I suspect Monfort’s inability to exploit gullible fans might be part of the Rockies’ current distress. The COVID-19 pandemic has wreaked havoc on the health of a myriad of human beings and business enterprises alike for the past 11 months.

Our local baseball team, saddled with a modest local television contract, has no hope of competing against the mighty Los Angeles Dodgers without revenue from ballpark attendance.

Add the recent focus of Monfort on McGregor Square, a major construction project that will house condos, office space and restaurants in a city block adjacent to the ballpark, and it made me wonder aloud if ownership might now care more about leases and lending rates than slugging averages and first-pitch strikes.

“It was a tough season (in 2020).
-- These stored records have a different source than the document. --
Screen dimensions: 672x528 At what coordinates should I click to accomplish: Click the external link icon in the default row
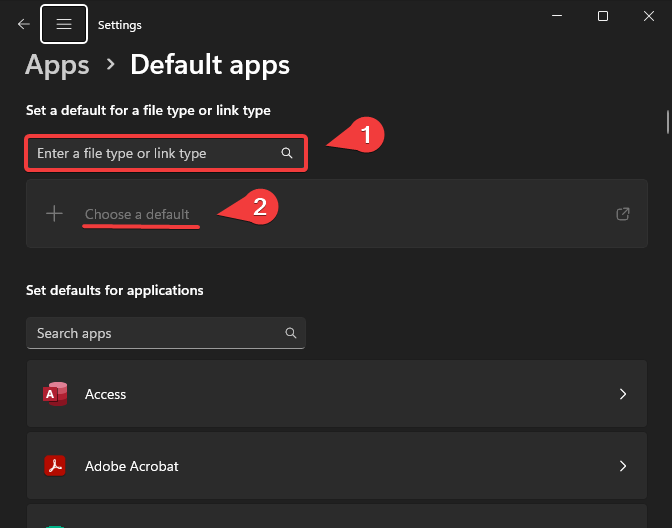pyautogui.click(x=623, y=214)
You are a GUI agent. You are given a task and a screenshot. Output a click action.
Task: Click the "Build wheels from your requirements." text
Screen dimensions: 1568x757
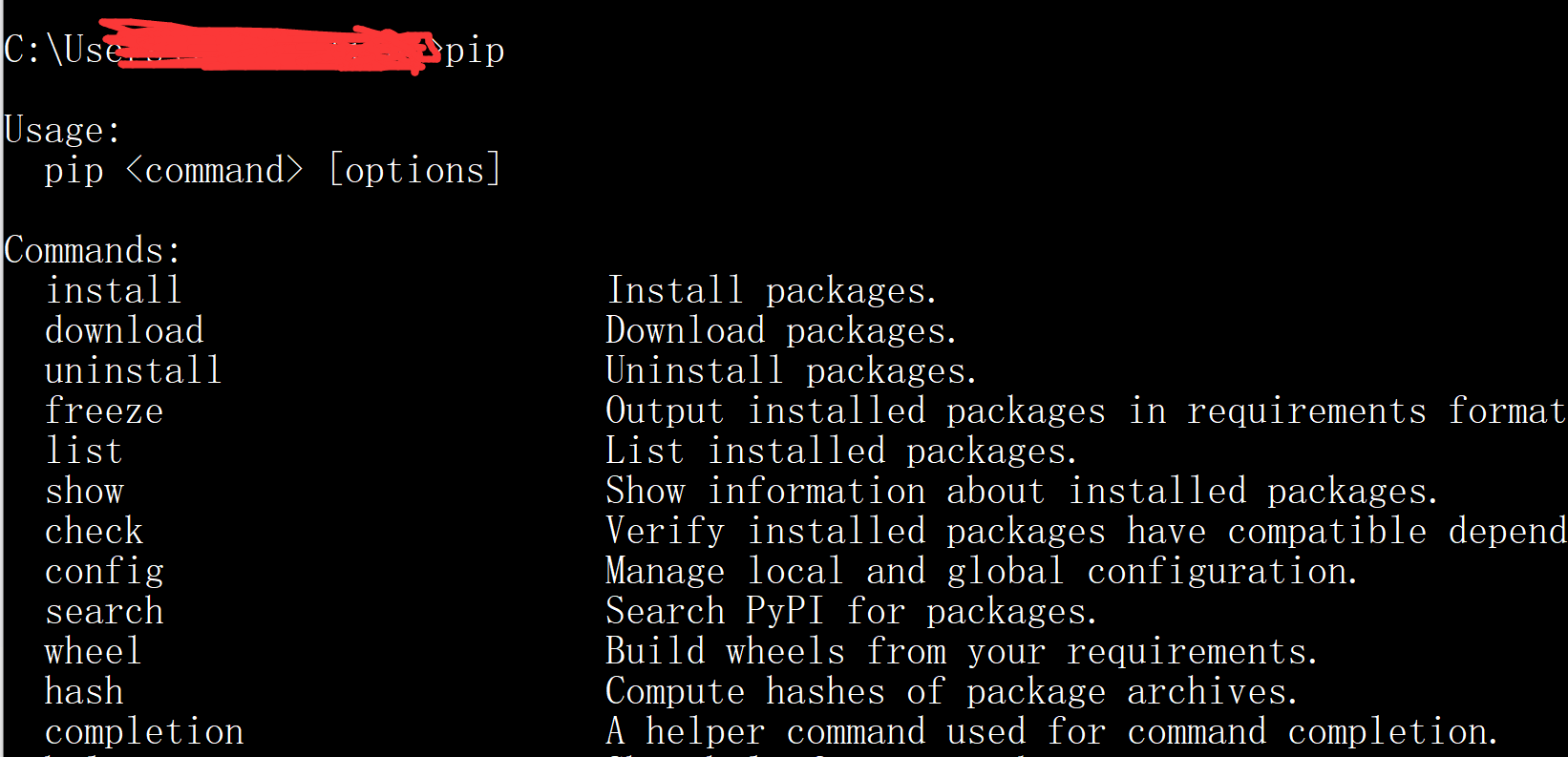tap(962, 651)
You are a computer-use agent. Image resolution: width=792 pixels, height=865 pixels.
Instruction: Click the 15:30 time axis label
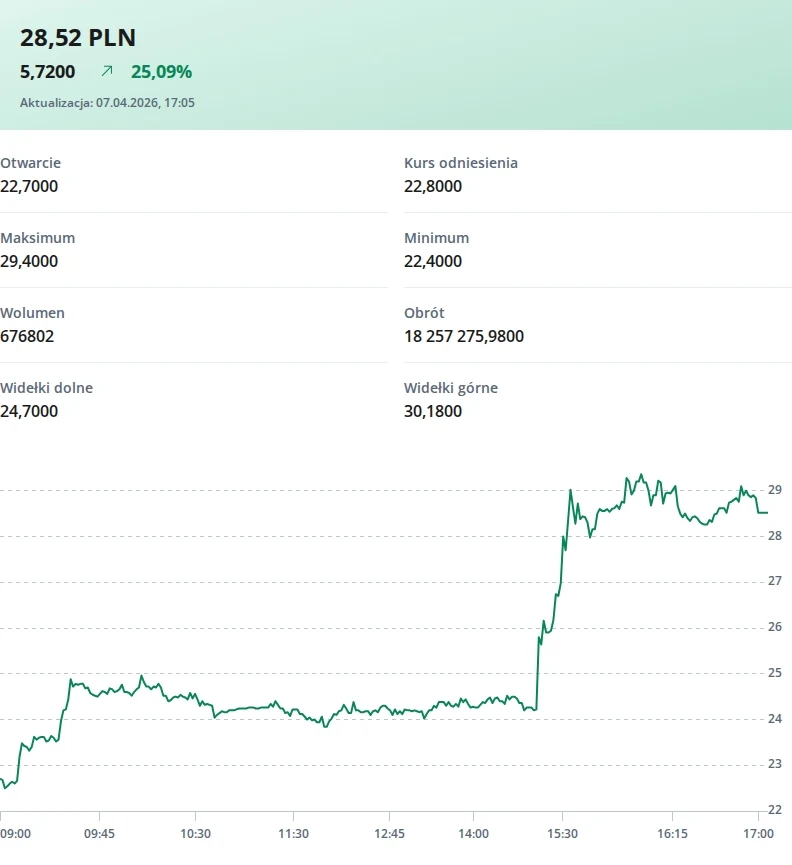click(x=563, y=834)
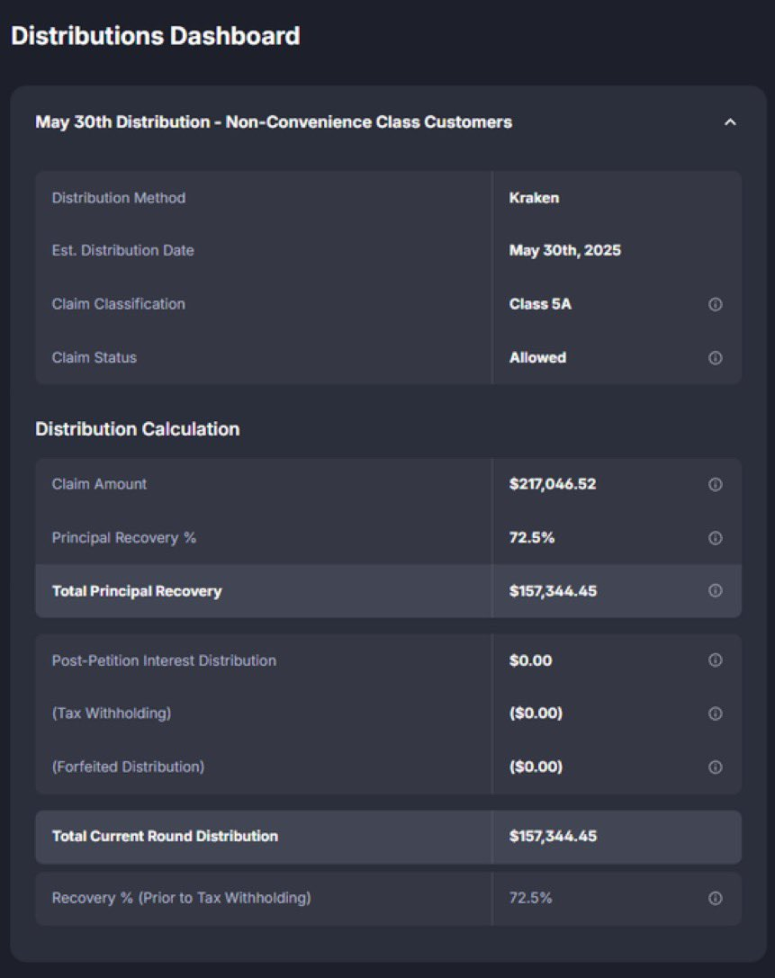The height and width of the screenshot is (978, 775).
Task: Open info tooltip for Claim Amount
Action: pyautogui.click(x=715, y=484)
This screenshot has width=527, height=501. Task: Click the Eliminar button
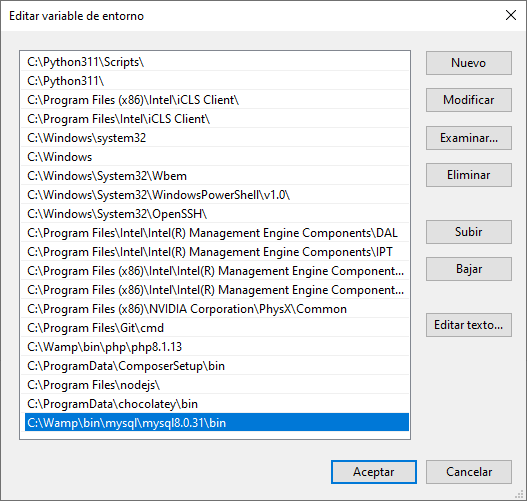[x=469, y=175]
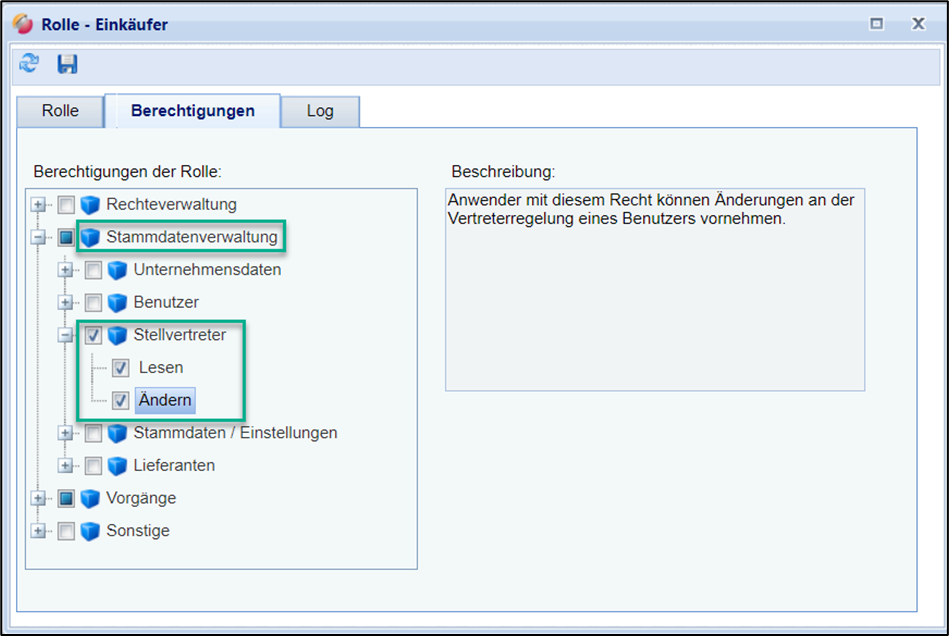
Task: Tick the Stammdaten / Einstellungen checkbox
Action: coord(93,434)
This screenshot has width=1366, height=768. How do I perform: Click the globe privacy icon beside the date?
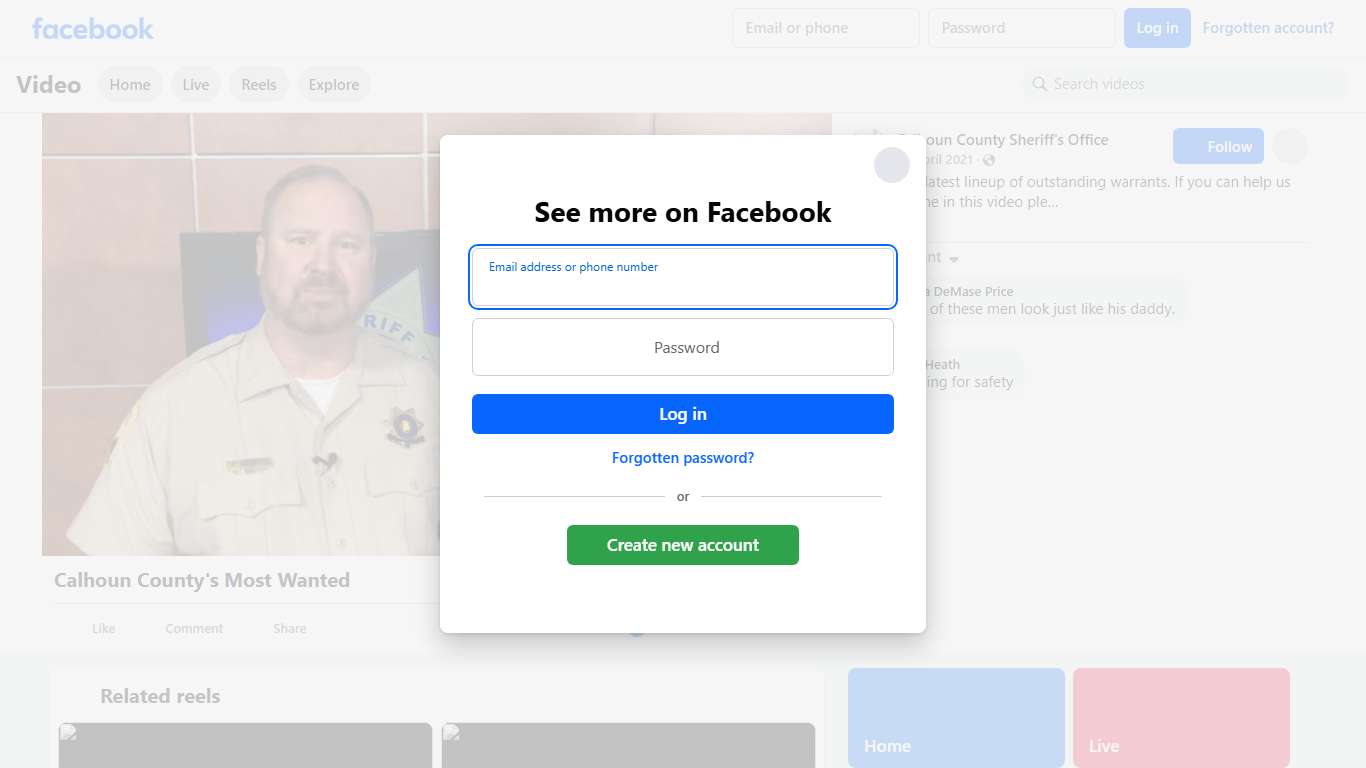click(989, 160)
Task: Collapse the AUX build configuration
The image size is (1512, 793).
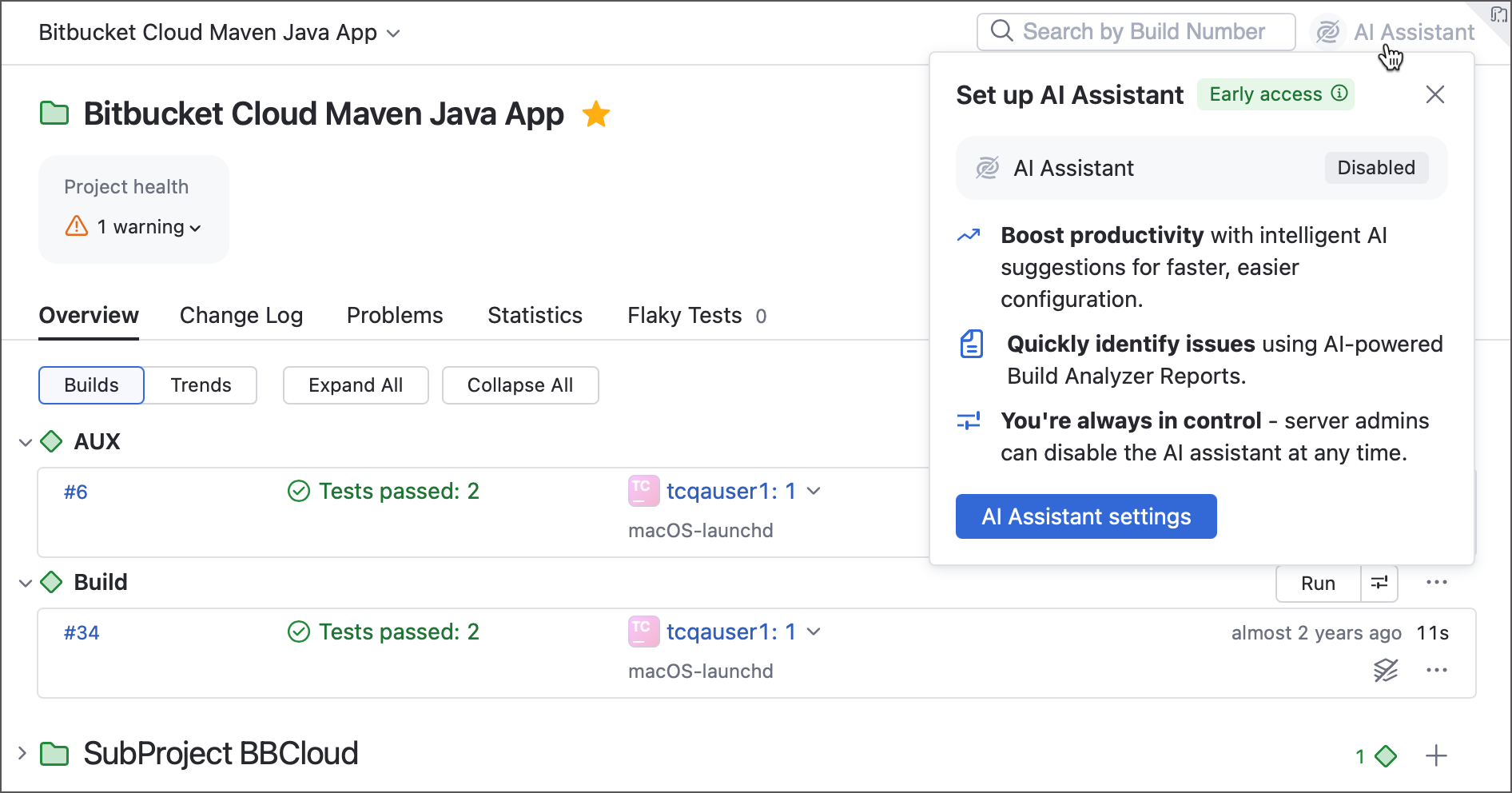Action: 24,441
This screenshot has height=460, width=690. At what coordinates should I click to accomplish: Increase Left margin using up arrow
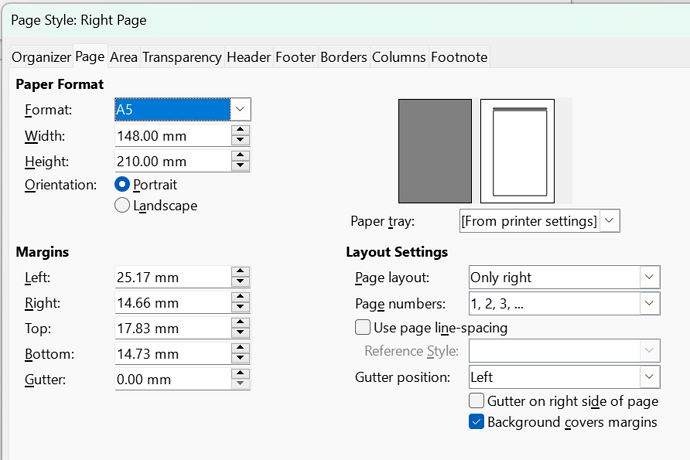240,272
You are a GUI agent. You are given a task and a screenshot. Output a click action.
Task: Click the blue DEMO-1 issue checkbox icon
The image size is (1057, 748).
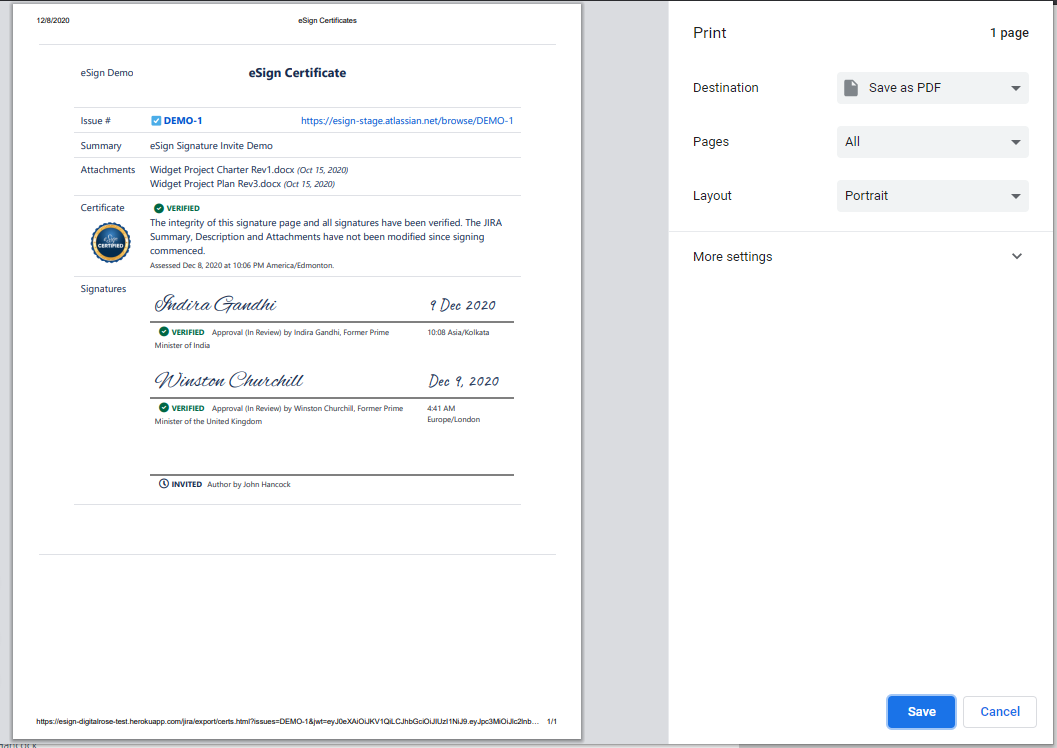click(156, 121)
I think all teams had financial shortages last year,” said Monfort, quickly adding the decision to trade Arenado was not dictated by cash-flow issues.

So what’s next? More pain, most likely. Fans should consider it a mild upset if the Rockies don’t lose 100 games in 2021 and manager Bud Black can still write the name of shortstop Trevor Story on his lineup card after the trade deadline.

Through my looking glass, Monfort and Bridich are Tweedledum and Tweedledee.

“If we are looking to pass blame,” Bridich said, “you can blame me.”

But, I kid you not, here’s what Monfort said when asked why Bridich hadn’t been fired for the expensive mistakes known as Ian Desmond and Bryan Shaw, much less the bungling of a beautiful relationship with Arenado.

“I have not thought about firing Jeff, no,” Monfort said. “I have thought about firing myself.”

Now there’s the first really good idea Monfort has had since he installed a rooftop bar at Coors Field.

Until Monfort, Bridich — or preferably both — are headed down the road and out of town, why should anyone believe baseball will get better in Denver?